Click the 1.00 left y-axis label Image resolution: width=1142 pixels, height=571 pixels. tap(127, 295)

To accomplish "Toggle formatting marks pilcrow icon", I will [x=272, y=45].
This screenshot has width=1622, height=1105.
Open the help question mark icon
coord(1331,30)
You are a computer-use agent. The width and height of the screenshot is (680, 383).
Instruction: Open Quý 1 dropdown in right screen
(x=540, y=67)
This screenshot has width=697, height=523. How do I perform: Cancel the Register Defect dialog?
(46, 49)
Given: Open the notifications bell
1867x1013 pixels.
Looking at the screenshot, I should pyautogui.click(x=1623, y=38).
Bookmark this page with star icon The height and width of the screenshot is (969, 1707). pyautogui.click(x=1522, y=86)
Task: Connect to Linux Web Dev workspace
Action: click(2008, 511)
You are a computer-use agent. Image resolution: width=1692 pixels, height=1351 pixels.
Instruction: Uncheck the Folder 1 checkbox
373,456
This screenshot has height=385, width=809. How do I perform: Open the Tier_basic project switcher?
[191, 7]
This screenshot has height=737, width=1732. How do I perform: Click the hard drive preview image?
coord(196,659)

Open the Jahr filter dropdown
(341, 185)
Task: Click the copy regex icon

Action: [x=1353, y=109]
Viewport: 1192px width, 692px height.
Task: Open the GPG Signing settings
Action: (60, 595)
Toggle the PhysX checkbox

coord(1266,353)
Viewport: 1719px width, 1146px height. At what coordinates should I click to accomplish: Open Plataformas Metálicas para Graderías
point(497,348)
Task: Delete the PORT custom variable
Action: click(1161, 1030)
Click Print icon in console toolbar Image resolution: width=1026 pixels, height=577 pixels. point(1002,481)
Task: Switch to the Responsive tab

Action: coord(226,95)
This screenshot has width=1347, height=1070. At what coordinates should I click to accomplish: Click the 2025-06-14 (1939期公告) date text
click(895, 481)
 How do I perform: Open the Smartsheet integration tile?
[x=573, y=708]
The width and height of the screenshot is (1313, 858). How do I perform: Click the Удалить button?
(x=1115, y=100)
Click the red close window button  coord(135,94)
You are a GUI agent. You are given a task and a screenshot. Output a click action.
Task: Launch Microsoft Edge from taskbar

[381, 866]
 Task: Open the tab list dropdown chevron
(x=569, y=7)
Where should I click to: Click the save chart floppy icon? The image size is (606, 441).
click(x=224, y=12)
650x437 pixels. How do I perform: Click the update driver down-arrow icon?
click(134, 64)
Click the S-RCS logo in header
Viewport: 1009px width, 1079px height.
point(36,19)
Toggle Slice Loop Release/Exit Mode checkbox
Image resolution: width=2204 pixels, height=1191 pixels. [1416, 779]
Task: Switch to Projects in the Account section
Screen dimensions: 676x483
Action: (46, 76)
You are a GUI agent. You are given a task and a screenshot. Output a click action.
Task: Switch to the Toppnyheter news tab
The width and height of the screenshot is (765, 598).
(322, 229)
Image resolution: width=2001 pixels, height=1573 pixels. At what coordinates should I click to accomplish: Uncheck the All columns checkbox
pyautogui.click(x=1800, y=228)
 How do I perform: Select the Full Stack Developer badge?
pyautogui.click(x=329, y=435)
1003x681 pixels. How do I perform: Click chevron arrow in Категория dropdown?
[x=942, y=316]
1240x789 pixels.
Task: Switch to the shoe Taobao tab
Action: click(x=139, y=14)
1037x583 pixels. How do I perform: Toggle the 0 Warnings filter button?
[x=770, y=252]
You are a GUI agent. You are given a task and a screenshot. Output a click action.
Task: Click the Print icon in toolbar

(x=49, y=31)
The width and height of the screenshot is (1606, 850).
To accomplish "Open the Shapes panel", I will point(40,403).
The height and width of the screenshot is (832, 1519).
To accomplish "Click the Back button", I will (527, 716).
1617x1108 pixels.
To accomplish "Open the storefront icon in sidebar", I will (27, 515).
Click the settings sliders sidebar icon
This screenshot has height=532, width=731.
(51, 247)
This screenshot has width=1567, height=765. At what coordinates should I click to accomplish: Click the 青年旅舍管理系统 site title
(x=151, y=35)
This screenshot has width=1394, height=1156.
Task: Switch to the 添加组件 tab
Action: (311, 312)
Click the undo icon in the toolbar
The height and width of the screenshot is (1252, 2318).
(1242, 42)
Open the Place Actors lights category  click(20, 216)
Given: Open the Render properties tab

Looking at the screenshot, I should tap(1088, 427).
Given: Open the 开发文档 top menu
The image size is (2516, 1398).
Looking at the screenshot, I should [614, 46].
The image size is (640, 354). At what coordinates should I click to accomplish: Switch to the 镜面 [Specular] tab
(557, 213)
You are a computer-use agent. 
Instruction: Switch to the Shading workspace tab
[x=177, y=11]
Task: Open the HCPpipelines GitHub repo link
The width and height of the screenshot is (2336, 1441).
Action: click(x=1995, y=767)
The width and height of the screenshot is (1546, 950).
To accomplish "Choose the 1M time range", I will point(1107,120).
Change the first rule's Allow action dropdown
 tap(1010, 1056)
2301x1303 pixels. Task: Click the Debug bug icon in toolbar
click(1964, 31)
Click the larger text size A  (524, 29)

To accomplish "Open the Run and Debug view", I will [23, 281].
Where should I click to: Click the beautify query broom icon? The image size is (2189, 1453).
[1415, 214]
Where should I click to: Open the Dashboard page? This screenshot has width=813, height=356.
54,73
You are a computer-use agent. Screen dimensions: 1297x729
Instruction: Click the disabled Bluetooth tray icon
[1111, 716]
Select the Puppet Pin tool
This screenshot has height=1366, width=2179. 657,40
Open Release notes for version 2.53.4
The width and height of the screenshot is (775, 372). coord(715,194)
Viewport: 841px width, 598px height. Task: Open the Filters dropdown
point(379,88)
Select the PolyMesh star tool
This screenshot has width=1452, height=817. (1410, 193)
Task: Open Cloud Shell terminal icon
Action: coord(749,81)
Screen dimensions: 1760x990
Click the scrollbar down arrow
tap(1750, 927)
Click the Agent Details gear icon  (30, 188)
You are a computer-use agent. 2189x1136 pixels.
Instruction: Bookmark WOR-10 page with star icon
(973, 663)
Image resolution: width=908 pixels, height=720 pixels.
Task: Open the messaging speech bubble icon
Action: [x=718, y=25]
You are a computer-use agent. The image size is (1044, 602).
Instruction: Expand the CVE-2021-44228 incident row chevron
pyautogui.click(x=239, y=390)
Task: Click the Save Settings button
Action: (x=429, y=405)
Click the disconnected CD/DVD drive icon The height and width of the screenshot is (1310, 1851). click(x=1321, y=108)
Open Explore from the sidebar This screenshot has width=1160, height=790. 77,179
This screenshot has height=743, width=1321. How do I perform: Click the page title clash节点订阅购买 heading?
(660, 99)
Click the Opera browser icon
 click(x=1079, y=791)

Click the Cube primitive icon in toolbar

= = = =

▸ **Work to complete**: Repeat the data above exactly.

▸ **Task output**:
Click the 1.00 left y-axis label Image resolution: width=1142 pixels, height=571 pixels. tap(127, 295)

To accomplish "Toggle formatting marks pilcrow icon", I will [x=272, y=45].
This screenshot has width=1622, height=1105.
Open the help question mark icon
coord(1331,30)
You are a computer-use agent. The width and height of the screenshot is (680, 383).
Instruction: Open Quý 1 dropdown in right screen
(x=540, y=67)
This screenshot has width=697, height=523. How do I perform: Cancel the Register Defect dialog?
(46, 49)
Given: Open the notifications bell
1867x1013 pixels.
Looking at the screenshot, I should pyautogui.click(x=1623, y=38).
Bookmark this page with star icon The height and width of the screenshot is (969, 1707). pyautogui.click(x=1522, y=86)
Task: Connect to Linux Web Dev workspace
Action: click(2008, 511)
You are a computer-use agent. Image resolution: width=1692 pixels, height=1351 pixels.
Instruction: Uncheck the Folder 1 checkbox
373,456
This screenshot has height=385, width=809. How do I perform: Open the Tier_basic project switcher?
[191, 7]
This screenshot has height=737, width=1732. How do I perform: Click the hard drive preview image?
coord(196,659)

Open the Jahr filter dropdown
(341, 185)
Task: Click the copy regex icon

Action: [x=1353, y=109]
Viewport: 1192px width, 692px height.
Task: Open the GPG Signing settings
Action: (60, 595)
Toggle the PhysX checkbox

coord(1266,353)
Viewport: 1719px width, 1146px height. At what coordinates should I click to accomplish: Open Plataformas Metálicas para Graderías
point(497,348)
Task: Delete the PORT custom variable
Action: click(1161, 1030)
Click Print icon in console toolbar Image resolution: width=1026 pixels, height=577 pixels. point(1002,481)
Task: Switch to the Responsive tab

Action: coord(226,95)
This screenshot has width=1347, height=1070. At what coordinates should I click to accomplish: Click the 2025-06-14 (1939期公告) date text
click(895, 481)
 How do I perform: Open the Smartsheet integration tile?
[x=573, y=708]
The width and height of the screenshot is (1313, 858). How do I perform: Click the Удалить button?
(x=1115, y=100)
Click the red close window button  coord(135,94)
You are a GUI agent. You are given a task and a screenshot. Output a click action.
Task: Launch Microsoft Edge from taskbar

[381, 866]
 Task: Open the tab list dropdown chevron
(x=569, y=7)
Where should I click to: Click the save chart floppy icon? The image size is (606, 441).
click(x=224, y=12)
650x437 pixels. How do I perform: Click the update driver down-arrow icon?
click(134, 64)
Click the S-RCS logo in header
Viewport: 1009px width, 1079px height.
point(36,19)
Toggle Slice Loop Release/Exit Mode checkbox
Image resolution: width=2204 pixels, height=1191 pixels. [1416, 779]
Task: Switch to Projects in the Account section
Screen dimensions: 676x483
Action: (46, 76)
You are a GUI agent. You are given a task and a screenshot. Output a click action.
Task: Switch to the Toppnyheter news tab
The width and height of the screenshot is (765, 598).
(322, 229)
Image resolution: width=2001 pixels, height=1573 pixels. At what coordinates should I click to accomplish: Uncheck the All columns checkbox
pyautogui.click(x=1800, y=228)
 How do I perform: Select the Full Stack Developer badge?
pyautogui.click(x=329, y=435)
1003x681 pixels. How do I perform: Click chevron arrow in Категория dropdown?
[x=942, y=316]
1240x789 pixels.
Task: Switch to the shoe Taobao tab
Action: click(x=139, y=14)
1037x583 pixels. How do I perform: Toggle the 0 Warnings filter button?
[x=770, y=252]
You are a GUI agent. You are given a task and a screenshot. Output a click action.
Task: Click the Print icon in toolbar

(x=49, y=31)
The width and height of the screenshot is (1606, 850).
To accomplish "Open the Shapes panel", I will point(40,403).
The height and width of the screenshot is (832, 1519).
To accomplish "Click the Back button", I will (527, 716).
1617x1108 pixels.
To accomplish "Open the storefront icon in sidebar", I will (27, 515).
Click the settings sliders sidebar icon
This screenshot has height=532, width=731.
(51, 247)
This screenshot has width=1567, height=765. At what coordinates should I click to accomplish: Click the 青年旅舍管理系统 site title
(x=151, y=35)
This screenshot has width=1394, height=1156.
Task: Switch to the 添加组件 tab
Action: (311, 312)
Click the undo icon in the toolbar
The height and width of the screenshot is (1252, 2318).
(1242, 42)
Open the Place Actors lights category  click(20, 216)
Given: Open the Render properties tab

Looking at the screenshot, I should tap(1088, 427).
Given: Open the 开发文档 top menu
The image size is (2516, 1398).
Looking at the screenshot, I should [614, 46].
The image size is (640, 354). At what coordinates should I click to accomplish: Switch to the 镜面 [Specular] tab
(557, 213)
You are a computer-use agent. 
Instruction: Switch to the Shading workspace tab
[x=177, y=11]
Task: Open the HCPpipelines GitHub repo link
The width and height of the screenshot is (2336, 1441).
Action: click(x=1995, y=767)
The width and height of the screenshot is (1546, 950).
To accomplish "Choose the 1M time range", I will point(1107,120).
Change the first rule's Allow action dropdown
 tap(1010, 1056)
2301x1303 pixels. Task: Click the Debug bug icon in toolbar
click(1964, 31)
Click the larger text size A  (524, 29)

To accomplish "Open the Run and Debug view", I will [23, 281].
Where should I click to: Click the beautify query broom icon? The image size is (2189, 1453).
[1415, 214]
Where should I click to: Open the Dashboard page? This screenshot has width=813, height=356.
54,73
You are a computer-use agent. Screen dimensions: 1297x729
Instruction: Click the disabled Bluetooth tray icon
[1111, 716]
Select the Puppet Pin tool
This screenshot has height=1366, width=2179. 657,40
Open Release notes for version 2.53.4
The width and height of the screenshot is (775, 372). coord(715,194)
Viewport: 841px width, 598px height. Task: Open the Filters dropdown
point(379,88)
Select the PolyMesh star tool
This screenshot has width=1452, height=817. (1410, 193)
Task: Open Cloud Shell terminal icon
Action: coord(749,81)
Screen dimensions: 1760x990
Click the scrollbar down arrow
tap(1750, 927)
Click the Agent Details gear icon  (30, 188)
You are a computer-use agent. 2189x1136 pixels.
Instruction: Bookmark WOR-10 page with star icon
(973, 663)
Image resolution: width=908 pixels, height=720 pixels.
Task: Open the messaging speech bubble icon
Action: [x=718, y=25]
You are a computer-use agent. The image size is (1044, 602).
Instruction: Expand the CVE-2021-44228 incident row chevron
pyautogui.click(x=239, y=390)
Task: Click the Save Settings button
Action: (x=429, y=405)
Click the disconnected CD/DVD drive icon The height and width of the screenshot is (1310, 1851). click(x=1321, y=108)
Open Explore from the sidebar This screenshot has width=1160, height=790. 77,179
This screenshot has height=743, width=1321. How do I perform: Click the page title clash节点订阅购买 heading?
(660, 99)
Click the Opera browser icon
 click(x=1079, y=791)

Click the Cube primitive icon in toolbar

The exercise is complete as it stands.